PROBLEM TO WORK ON:
Give back each record precisely, pictures excluded.

Stored data
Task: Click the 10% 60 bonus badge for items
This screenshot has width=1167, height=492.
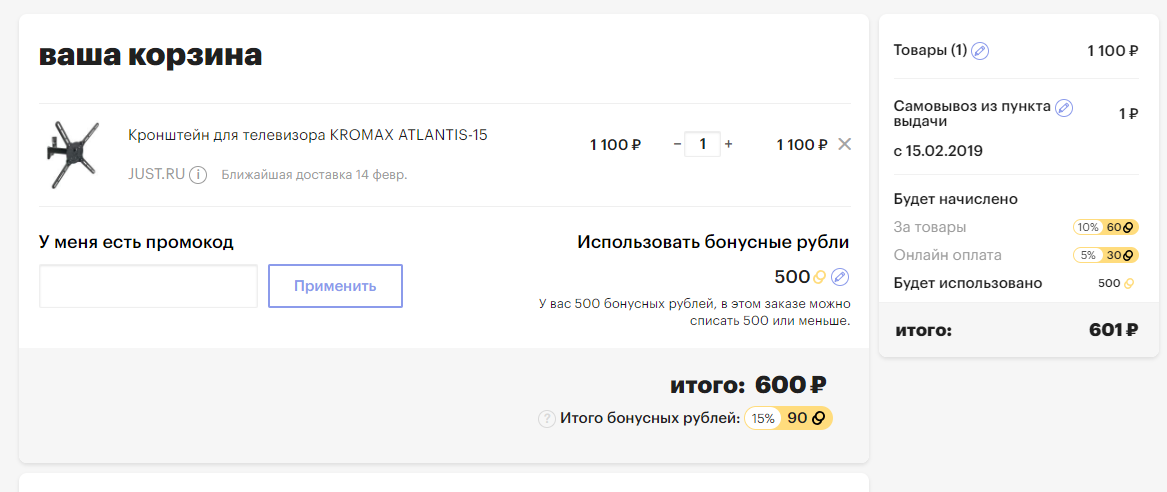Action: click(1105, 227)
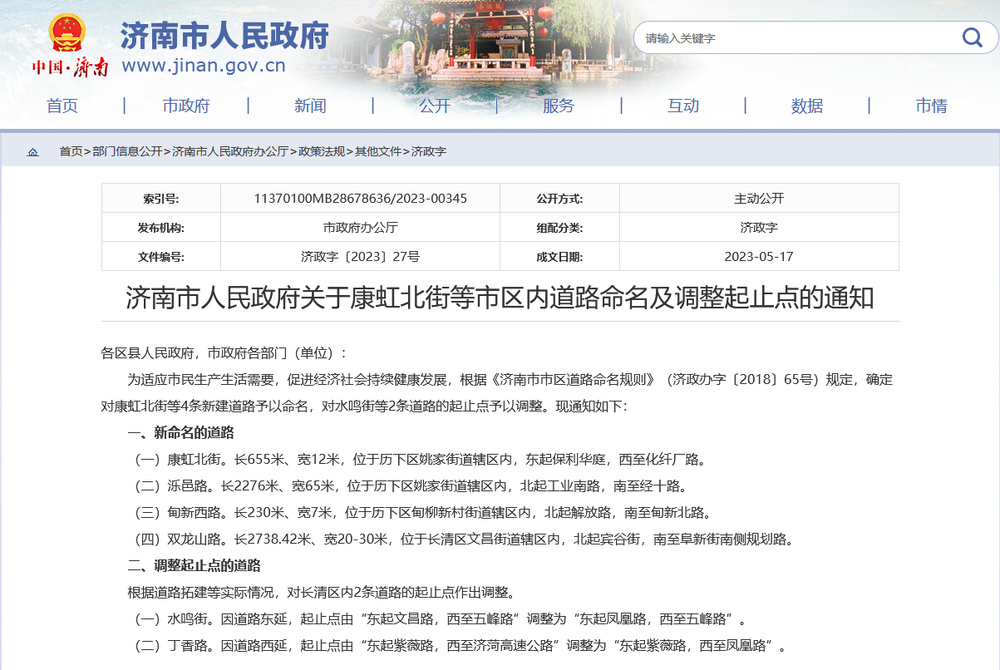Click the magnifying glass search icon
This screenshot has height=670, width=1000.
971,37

THE COMPLETED TASK:
Task: Click the 10% 60 bonus badge for items
This screenshot has width=1167, height=492.
Action: click(1105, 227)
Click the magnifying glass search icon
This screenshot has height=670, width=1000.
971,37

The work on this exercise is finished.